▸ Problem statement: A full, exact copy of the records below is the required answer.

▸ Data records:

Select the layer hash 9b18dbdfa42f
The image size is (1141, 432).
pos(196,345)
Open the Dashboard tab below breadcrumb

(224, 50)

▸ Solution to the problem:
Select the layer hash 9b18dbdfa42f
The image size is (1141, 432).
pos(196,345)
Open the Dashboard tab below breadcrumb

(224, 50)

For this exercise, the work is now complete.